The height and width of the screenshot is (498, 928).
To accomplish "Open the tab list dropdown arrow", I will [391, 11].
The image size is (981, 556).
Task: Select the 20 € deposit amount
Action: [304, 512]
+ + +
§ TASK OBJECTIVE
Go through the material and write each line out again exactly.

§ RESPONSE
The height and width of the screenshot is (498, 928).
To accomplish "Open the tab list dropdown arrow", I will [391, 11].
The image size is (981, 556).
Task: Select the 20 € deposit amount
Action: [304, 512]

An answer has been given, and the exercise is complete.